PROFESSOR JOHN GLOVER JACKSON AND THE INTRODUCTION TO AFRICAN CIVILIZATIONS: A 
FOREWORD

BY RUNOKO RASHIDI

“This book is about the history of Africa from the origin of man to the present 
time. This is not just another book on African history. It is, in my opinion, 
one of the best books that has so far been written on this subject.”
--John Henrik Clarke

It gives me great pleasure to contribute the Foreword to the new edition of 
Introduction to African Civilizations. Both John G. Jackson and John Henrik 
Clark were icons to me, and major contributors to my life as a historian. Since 
Dr. Clarke has provided an excellent overview of the book in the Introduction, 
here I would like to try to put the work in a kind of context and provide a bit 
of biographical data on the men involved.

John Glover Jackson, one of our greatest cultural historians, was born on April 
1, 1907, in Aiken, South Carolina. Never short of cutting remarks, Jackson 
would sometimes say that “I was born on April Fool’s Day, and I’ve been a fool 
ever since!” Obviously, this was not the case.

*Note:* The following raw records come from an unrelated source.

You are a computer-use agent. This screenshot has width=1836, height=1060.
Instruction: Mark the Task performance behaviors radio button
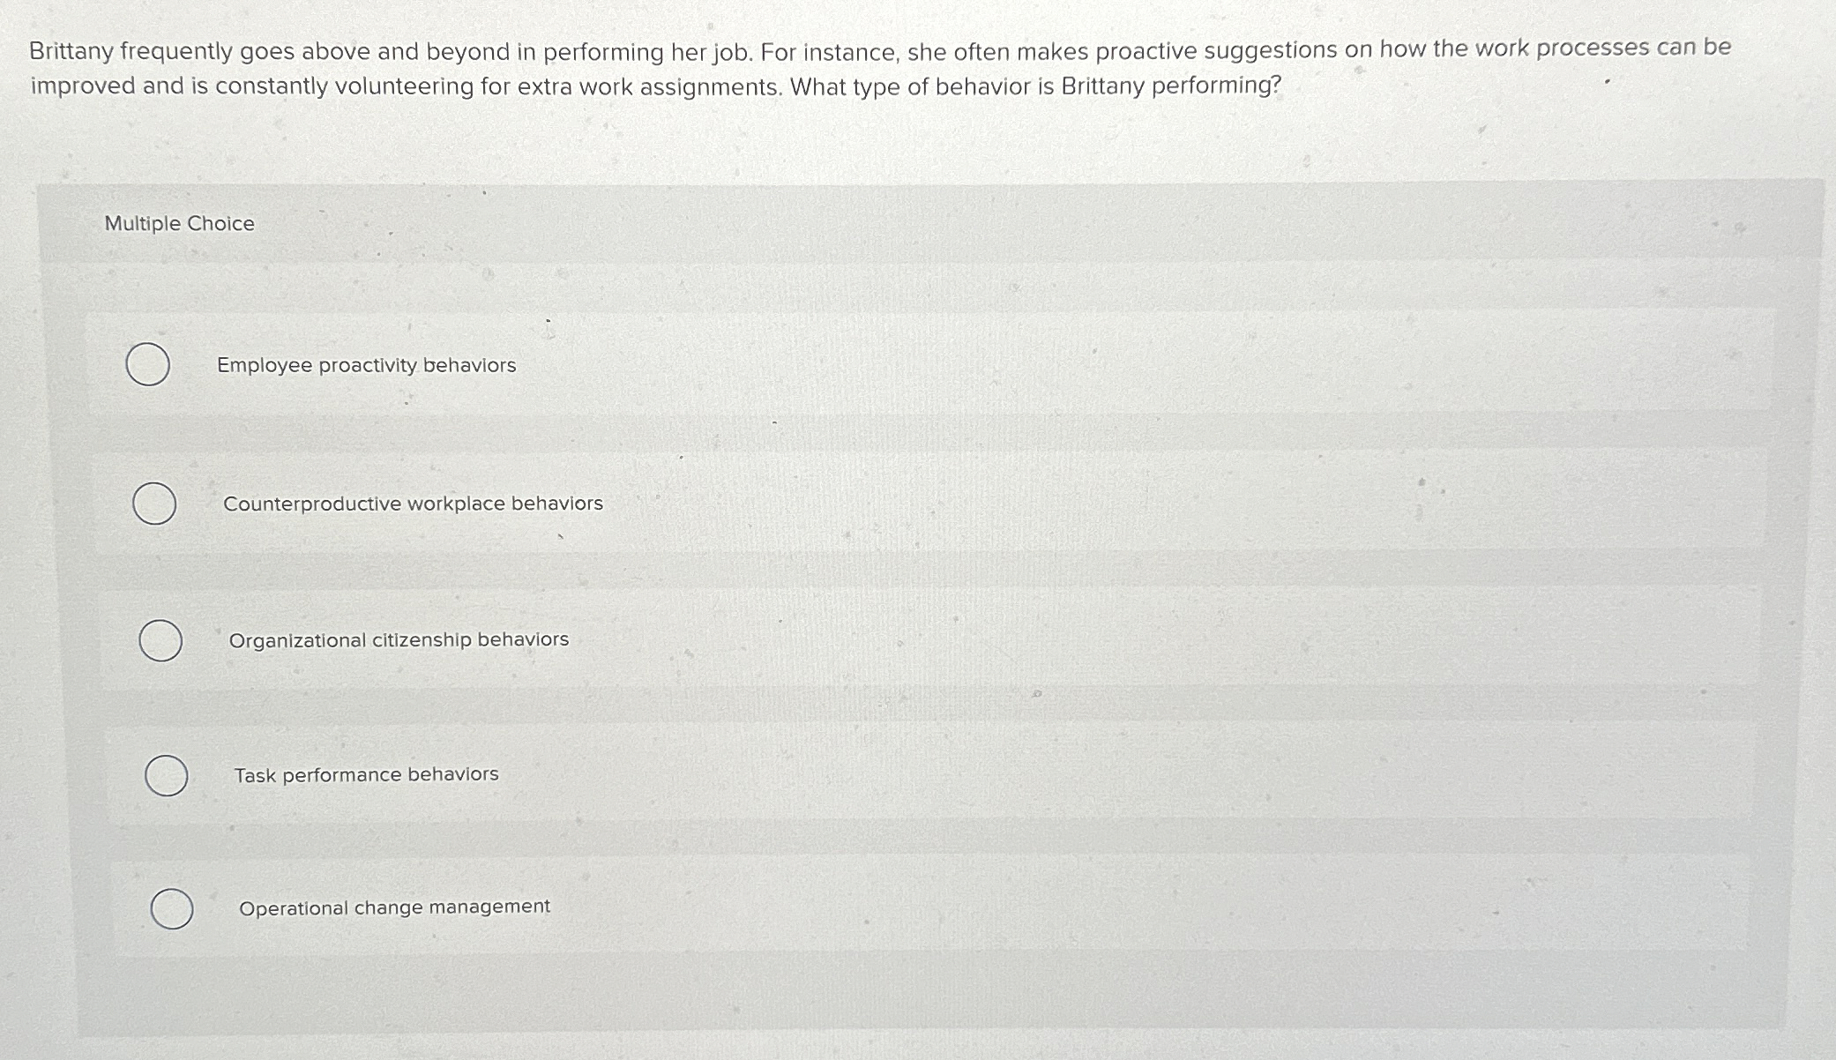[x=166, y=776]
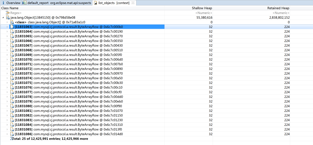The image size is (313, 145).
Task: Expand the <class> java.lang.Object[] node
Action: tap(7, 22)
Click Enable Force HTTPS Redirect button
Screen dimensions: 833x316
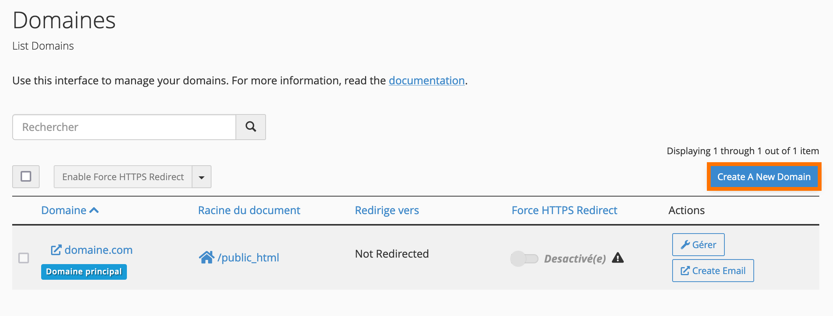[123, 177]
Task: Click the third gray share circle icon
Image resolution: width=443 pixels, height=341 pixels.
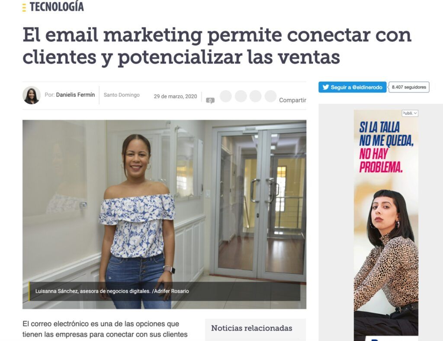Action: point(255,96)
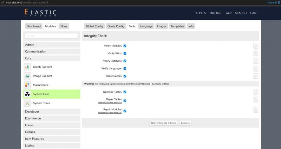Click the Marketplace colored squares icon
Image resolution: width=281 pixels, height=149 pixels.
[27, 85]
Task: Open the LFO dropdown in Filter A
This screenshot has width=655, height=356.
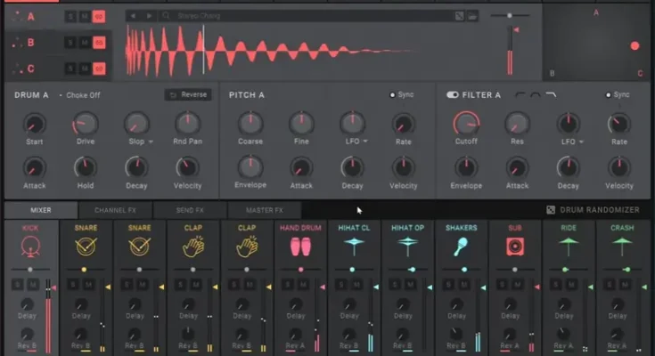Action: pyautogui.click(x=583, y=142)
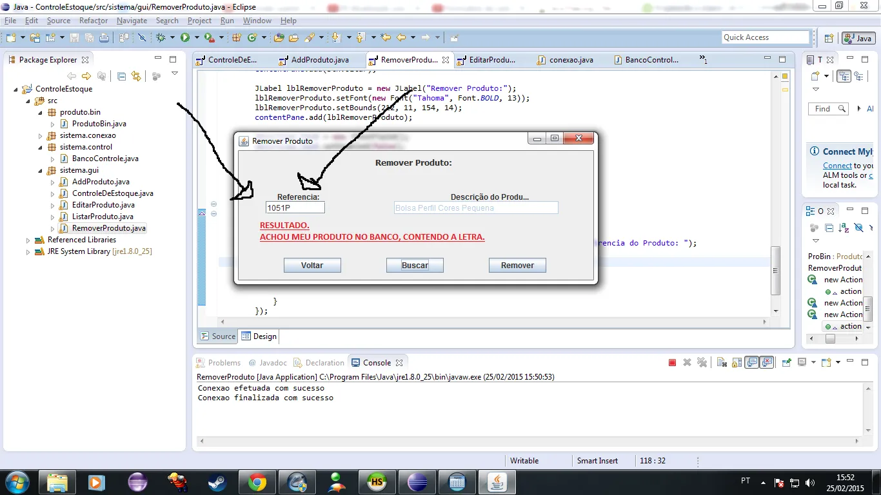The width and height of the screenshot is (881, 495).
Task: Expand the sistema.conexao package
Action: pyautogui.click(x=40, y=136)
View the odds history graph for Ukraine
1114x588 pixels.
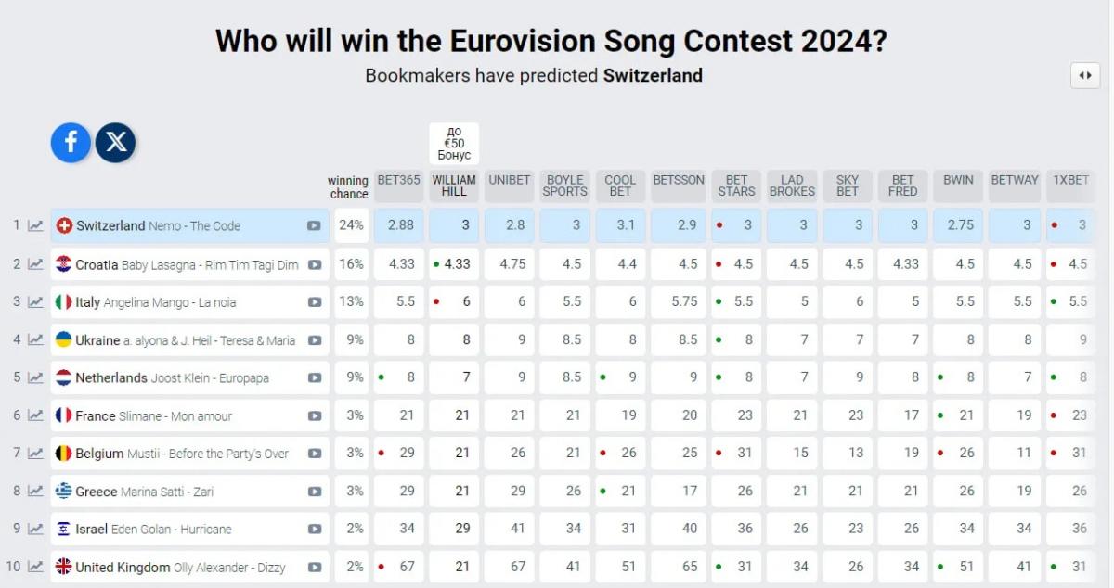coord(35,340)
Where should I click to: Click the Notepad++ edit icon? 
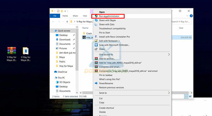point(96,41)

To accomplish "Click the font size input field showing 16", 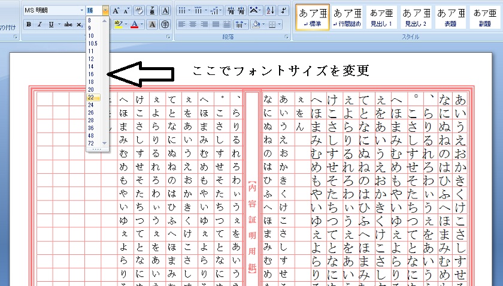I will tap(93, 10).
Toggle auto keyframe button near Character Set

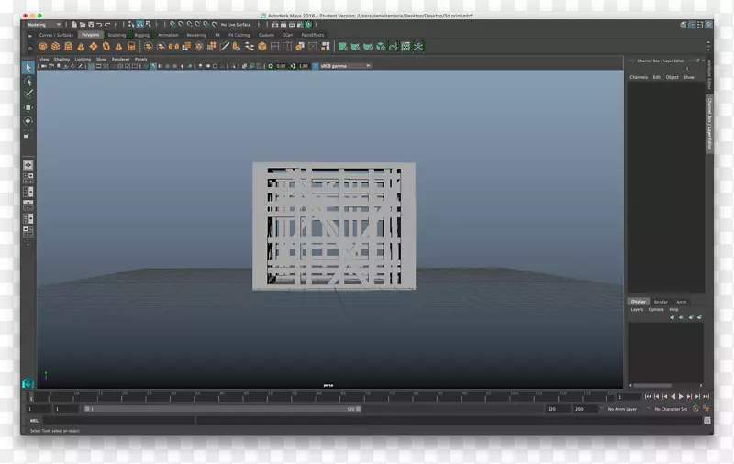pyautogui.click(x=695, y=409)
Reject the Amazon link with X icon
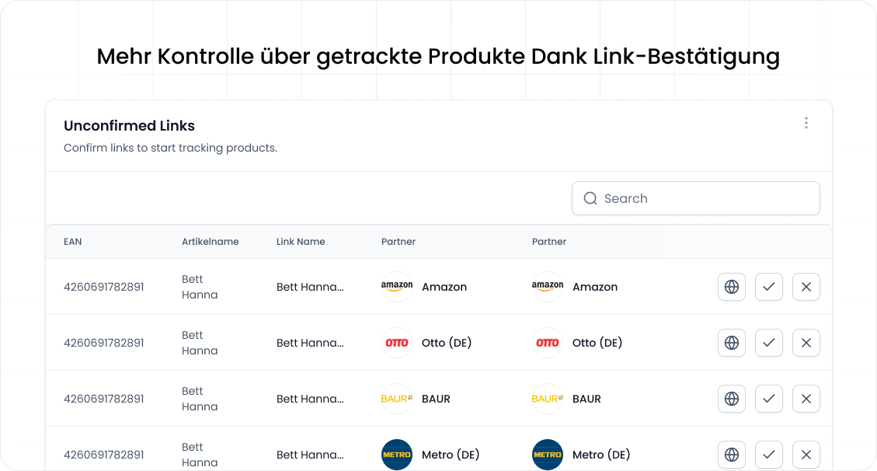 [x=806, y=287]
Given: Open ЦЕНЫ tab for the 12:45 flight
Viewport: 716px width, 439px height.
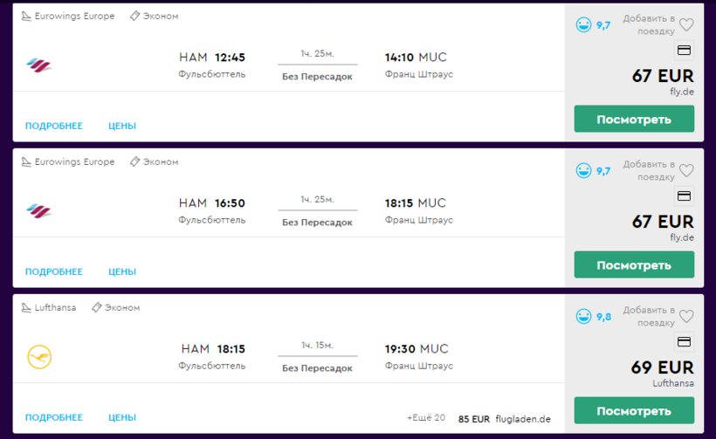Looking at the screenshot, I should pyautogui.click(x=122, y=126).
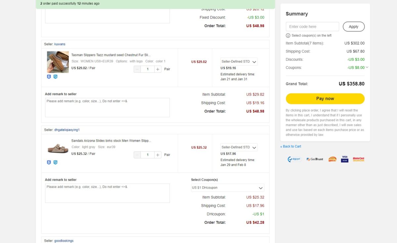Click the info icon beside coupon selection hint

[x=287, y=35]
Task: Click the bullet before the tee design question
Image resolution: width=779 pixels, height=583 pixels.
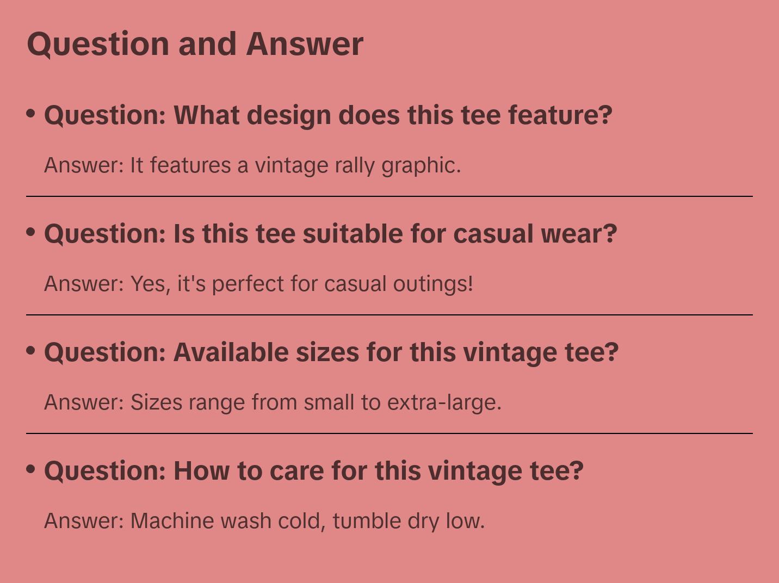Action: (31, 113)
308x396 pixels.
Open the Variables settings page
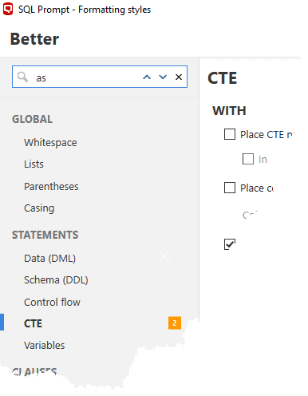coord(45,345)
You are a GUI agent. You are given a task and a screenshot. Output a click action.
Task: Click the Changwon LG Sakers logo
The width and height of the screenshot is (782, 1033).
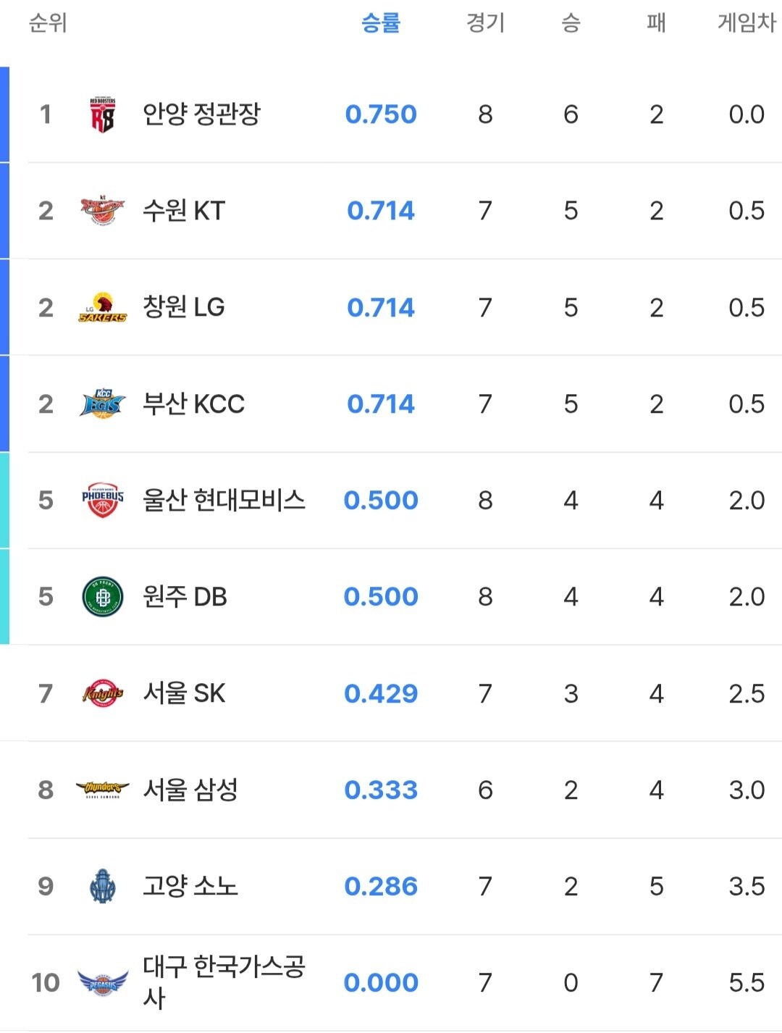click(102, 308)
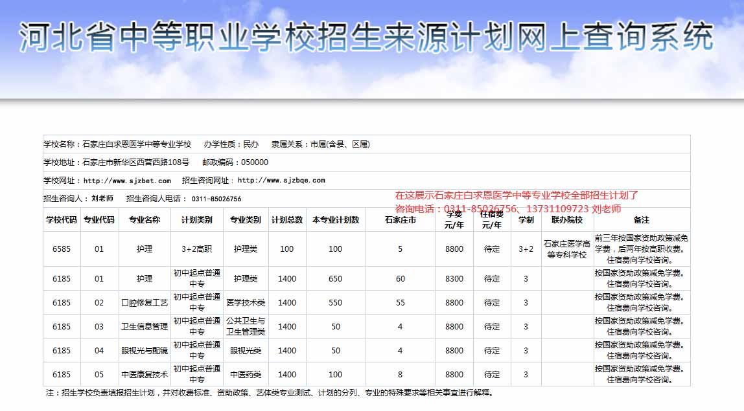
Task: Click the 本专业计划数 column header
Action: tap(336, 220)
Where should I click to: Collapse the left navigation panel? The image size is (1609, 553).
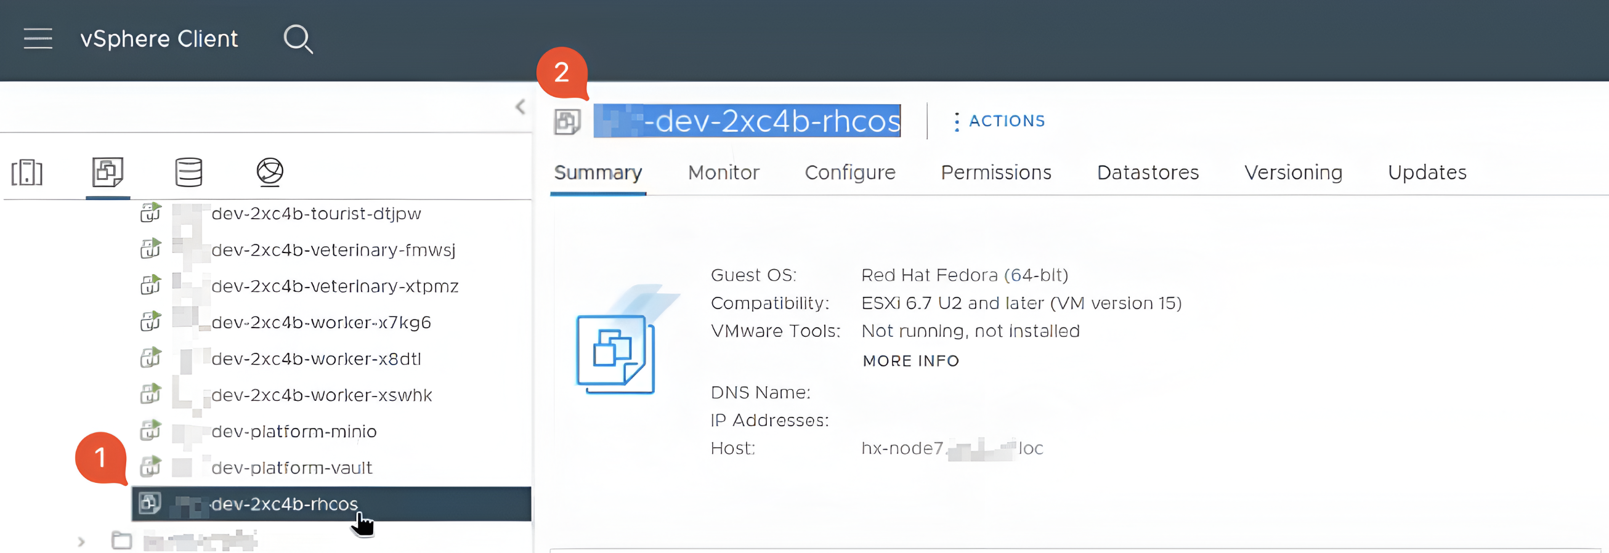(x=520, y=107)
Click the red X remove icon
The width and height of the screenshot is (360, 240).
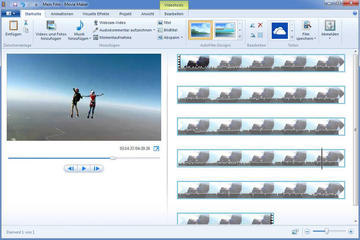[x=260, y=25]
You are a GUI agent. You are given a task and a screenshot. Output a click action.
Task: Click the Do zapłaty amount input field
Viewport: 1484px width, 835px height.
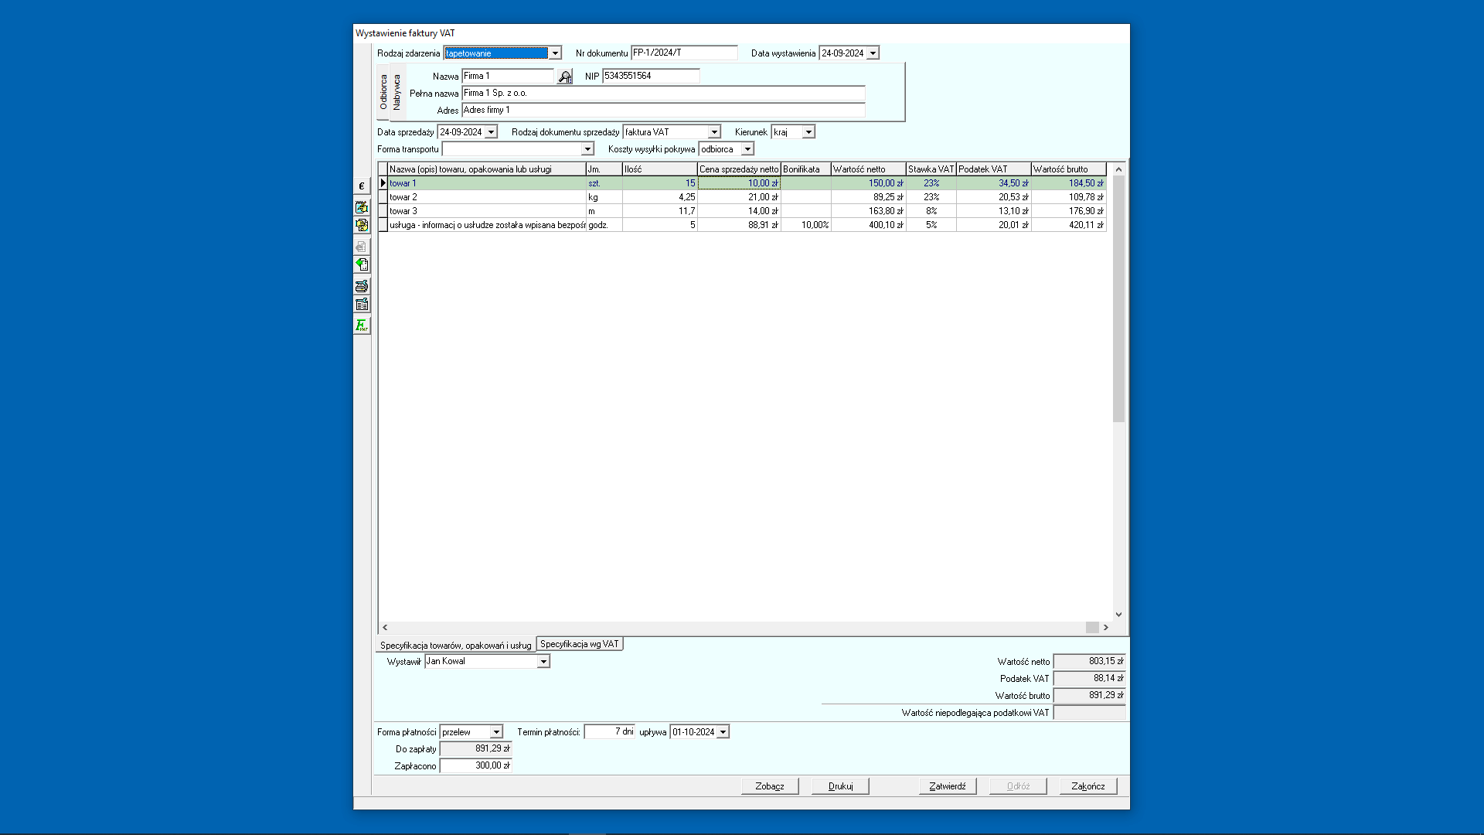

At the age of fifteen Jackson moved from South Carolina to Harlem, New York, 
where he entered Stuyvesant High School. During his student days he began to do 
historical research and was soon writing short essays about African-American 
history and culture. These essays were impressive enough that in 1925, while 
still a high school student, he was invited to write articles for Marcus 
Garvey’s newspaper, the Negro World.

In addition to these growing activities as a writer, in 1930 Jackson became a 
lecturer at both the Ingersoll Forum and the Harlem Unitarian Church. Among his 
teachers and associates during this formative phase of his life were Hubert 
Henry Harrison (whom Jackson would later refer to as the “Black Socrates”), 
Arthur Alfonso Schomburg (the great bibliophile and founder of the Schomburg 
Library), Joel Augustus Rogers (a journalist and master historian who probably 
did more to popularize African history than any scholar of the twentieth 
century), and Dr. Willis Nathaniel Huggins (a chief mentor to both John G. 
Jackson and John Henrik Clarke).

Willis Nathaniel Huggins, a little known figure today, but without whom 
Introduction to African Civilizations might never have been written, was born 
February 7, 1886, in Selma, Alabama. Huggins comes boldly to us as one of the 
most active African-American scholars and supporters of Ethiopia after its 
invasion and occupation by Italian fascists from 1935 to 1941. Indeed, 
beginning in 1935, Dr. Huggins was named executive director of the 
International Council of the Friends of Ethiopia and was commissioned to 
deliver an appeal on behalf of Ethiopia to the League of Nations in Geneva, 
Switzerland.

This is a critical and insufficiently documented phase in the saga of African 
people and Jackson was always anxious to point it out and discuss it. In 1932, 
Jackson became the Associate Director of the Blyden Society. Named after Edward 
Wilmot Blyden, one of the outstanding African-American leaders of the 
nineteenth century, the Blyden Society acted most gallantly as an Ethiopian 
support group.

Among the very early and most talented students to come out of the Blyden 
Society was Dr. John Henrik Clarke. Professor Jackson had a remarkable memory, 
possessed a keen sense of humor, and enjoyed sharing his life story with those 
he thought could appreciate it. One mid-1980s afternoon in Chicago he told me 
that:

“Rogers introduced me to Dr. Willis Nathaniel Huggins who had a B.A. from the 
University of Chicago, an M.A. from Columbia University, a Ph.D. from Fordham 
University, and he did historical research at Oxford University in England. 
Around 1932, Dr. Huggins established a little group to study African history at 
the Harlem YMCA. He called the group the Blyden Society. After Rogers 
introduced me, he asked me to join it. He was Director. He made me Associate 
Director. Among our students were Bayard Rustin and John Henrik Clarke. Rustin 
decided to pull out and join the communists. Clarke was writing poetry. He told 
me that I changed his life. He said that he was wasting his time writing 
poetry, which only a damn fool would write. Huggins and I told him that he 
should be a historian. He says that we put him on the right track.”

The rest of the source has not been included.